▸ **Texto para análise**
******

De Vila Viçosa para além de uma vida curta de 36 anos. Estava para além do seu tempo. Segundo Jorge de Sena, ela foi a expressão do feminino na poesia portuguesa. Admirava Júlio Dantas, Camões, Guerra Junqueiro e José Duro, para lá de outros. Emocionava-se até às lágrimas com António Nobre, a quem dedicou um soneto.
Mulher de vida dolorida e atribulada, de saúde precária, terá sucumbido a dois frascos de Veronal, medicamento crónico que apaziguava a dor e apelava ao sono. Da certidão de óbito, assinada por Manuel Alves de Sousa, carpinteiro, consta que expirou devido a um edema pulmonar, às 22 horas do dia 7 de Dezembro, embora tivesse acabado às duas horas da madrugada de oito, de 1930.

******

(Entradas do conjunto de dados)
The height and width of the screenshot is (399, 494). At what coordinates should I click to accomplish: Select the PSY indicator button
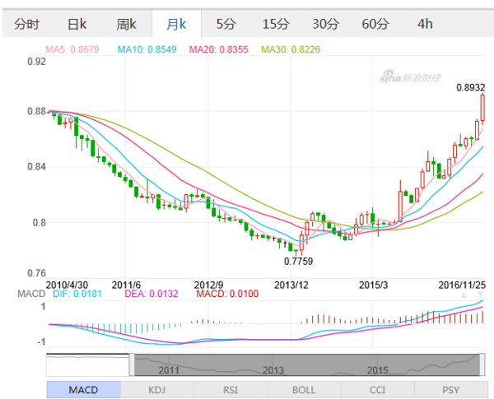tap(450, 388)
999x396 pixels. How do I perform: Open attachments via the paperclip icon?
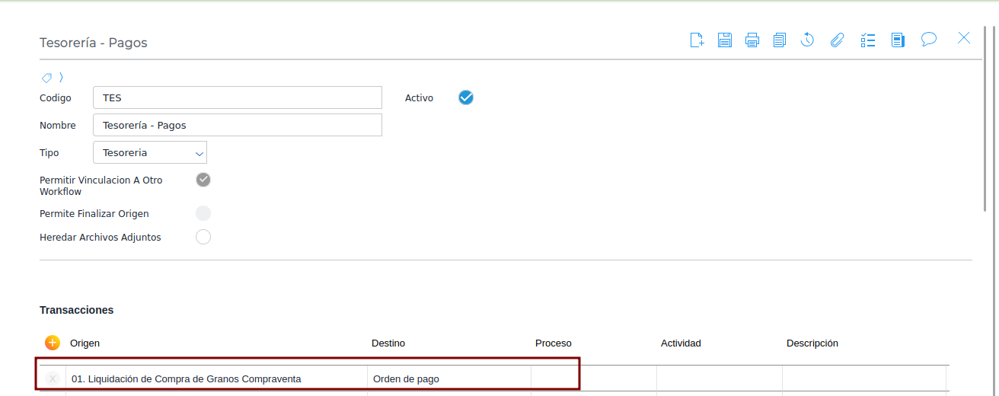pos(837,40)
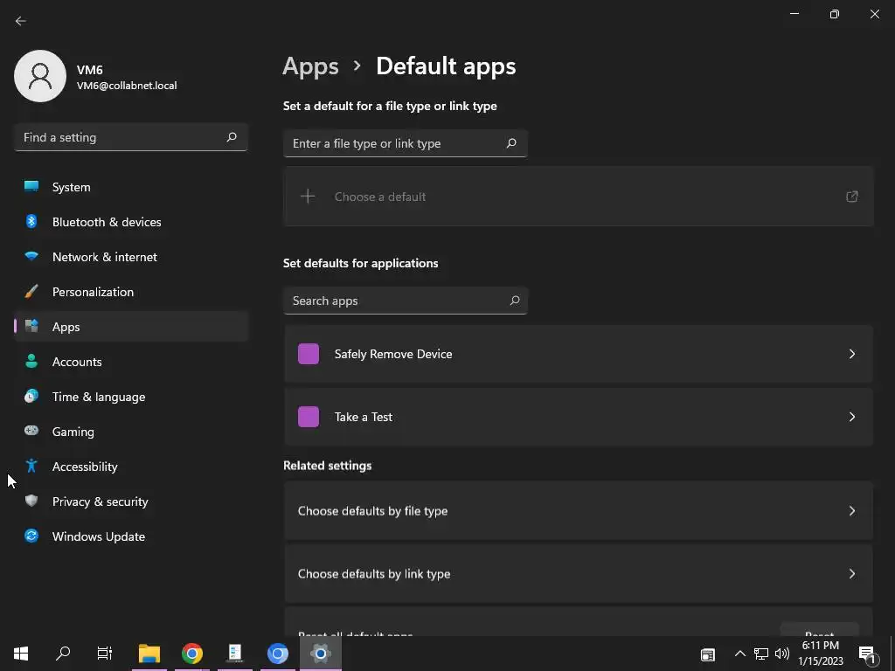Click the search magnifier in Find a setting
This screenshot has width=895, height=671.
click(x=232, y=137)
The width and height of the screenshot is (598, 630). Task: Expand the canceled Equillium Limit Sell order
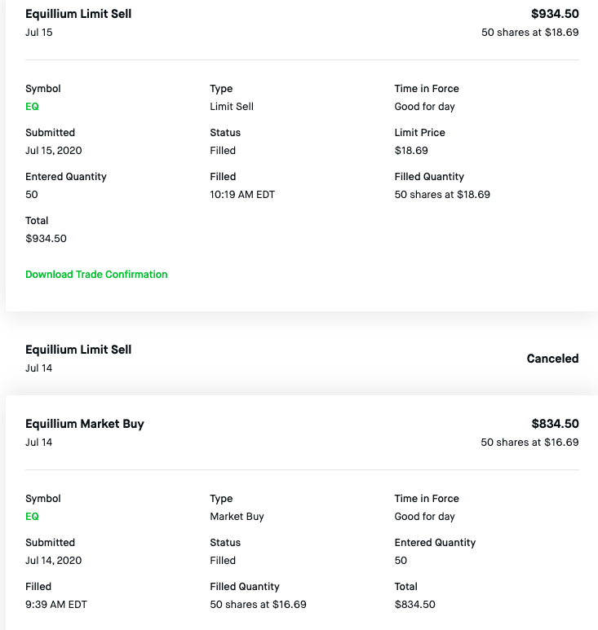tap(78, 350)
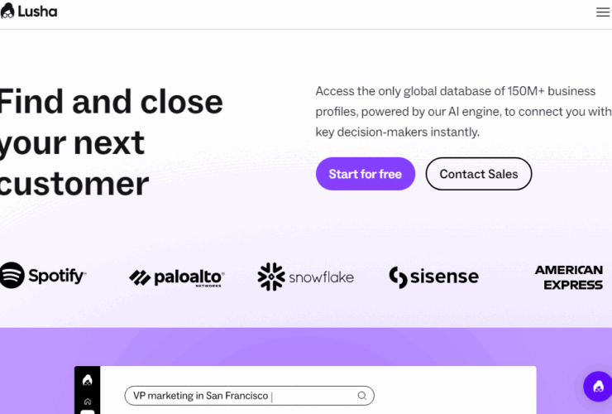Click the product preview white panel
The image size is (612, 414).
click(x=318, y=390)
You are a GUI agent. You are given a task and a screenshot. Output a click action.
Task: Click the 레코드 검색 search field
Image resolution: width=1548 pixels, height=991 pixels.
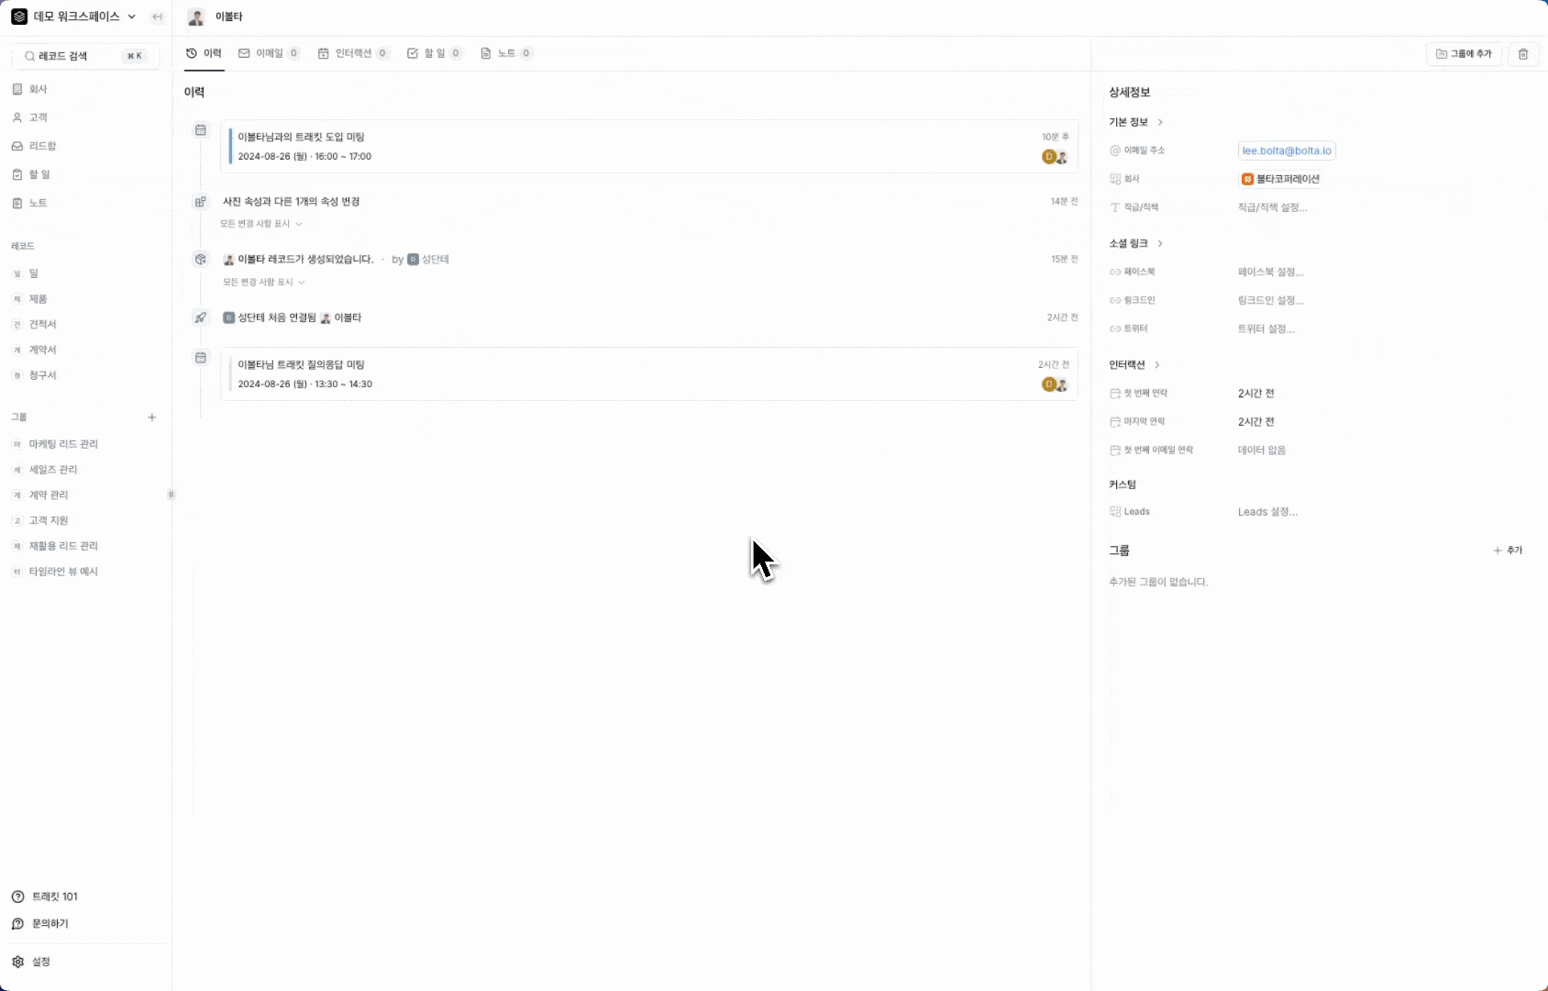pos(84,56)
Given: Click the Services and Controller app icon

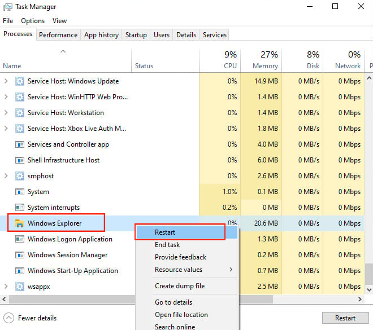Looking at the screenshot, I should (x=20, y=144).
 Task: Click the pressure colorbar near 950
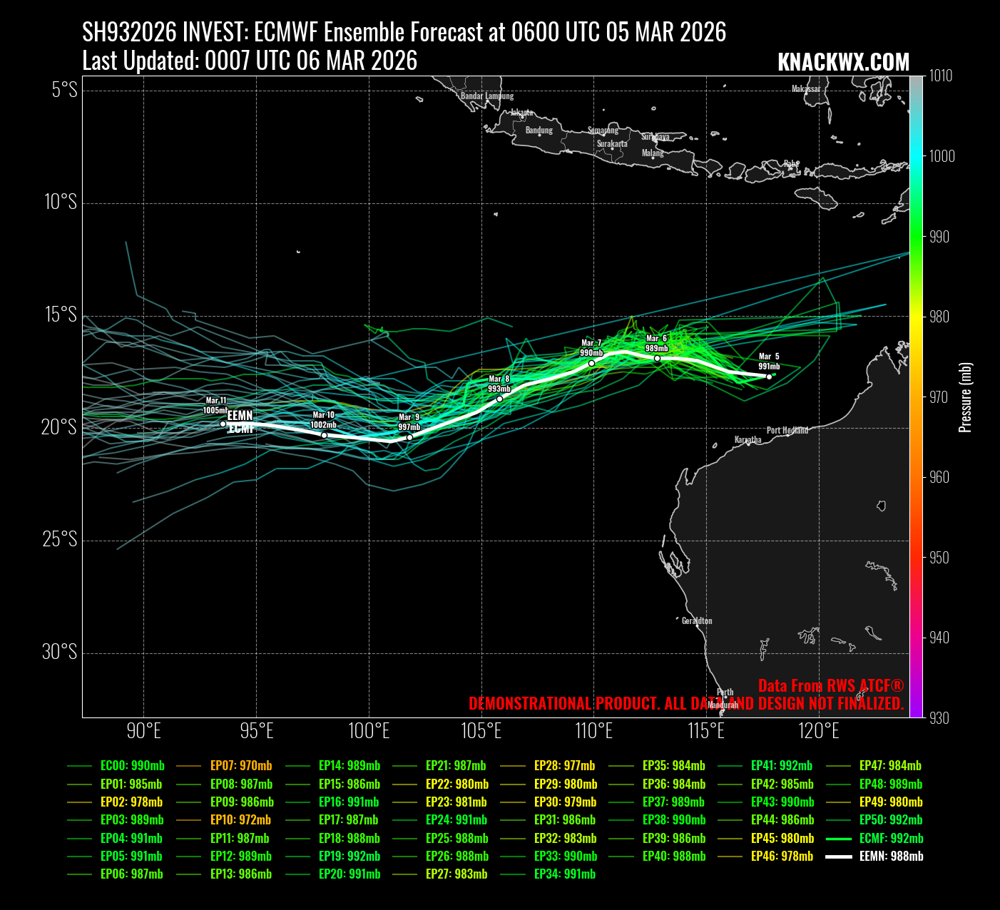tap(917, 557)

******

▸ **Questões propostas**
**1.** Responda com base no texto sobre a poetisa de Vila Viçosa:
(a) Segundo Jorge de Sena, o que ela foi na poesia portuguesa?
(b) A quem dedicou um soneto?
(c) Qual era a profissão de quem assinou a certidão de óbito?
**2.** Reproduza, no texto sobre a poetisa de Vila Viçosa, o trecho que começa em "Mulher de vida" e segue até "oito, de 1930.".
**3.** Prossiga o texto sobre a poetisa de Vila Viçosa a partir do ponto em que ele termina.

▸ **Respostas**
**1.**
(a) A expressão do feminino na poesia portuguesa.
(b) A António Nobre.
(c) Carpinteiro.

**2.**
Mulher de vida dolorida e atribulada, de saúde precária, terá sucumbido a dois frascos de Veronal, medicamento crónico que apaziguava a dor e apelava ao sono. Da certidão de óbito, assinada por Manuel Alves de Sousa, carpinteiro, consta que expirou devido a um edema pulmonar, às 22 horas do dia 7 de Dezembro, embora tivesse acabado às duas horas da madrugada de oito, de 1930.

**3.**
O dia do aniversário de Florbela é o dia marcado para o funeral. Matosinhos, localidade onde vivia com o médico Mário Lage, seu último marido, com quem casara catolicamente, é fustigada por um grande temporal, não sendo possível realizar o cortejo fúnebre. O corpo é depositado na capelinha contígua ao cemitério. A chave do esquifo é entregue a Guido Battelli, professor do curso de História da Literatura Italiana na Universidade de Coimbra, que mantém com Florbela correspondência entre 27 de Junho de 1930 até à morte da poetisa, que confessara a sua dificuldade em editar Charneca em Flor. Os jornais noticiaram. O seu nome apareceu projectado nas páginas da imprensa. Se a sua vida não fora conhecida como desejava, a sua partida foi dada a conhecer.
Em forma de testamento, Florbela deixou cartas e alguns postais de despedida a amigas e marido.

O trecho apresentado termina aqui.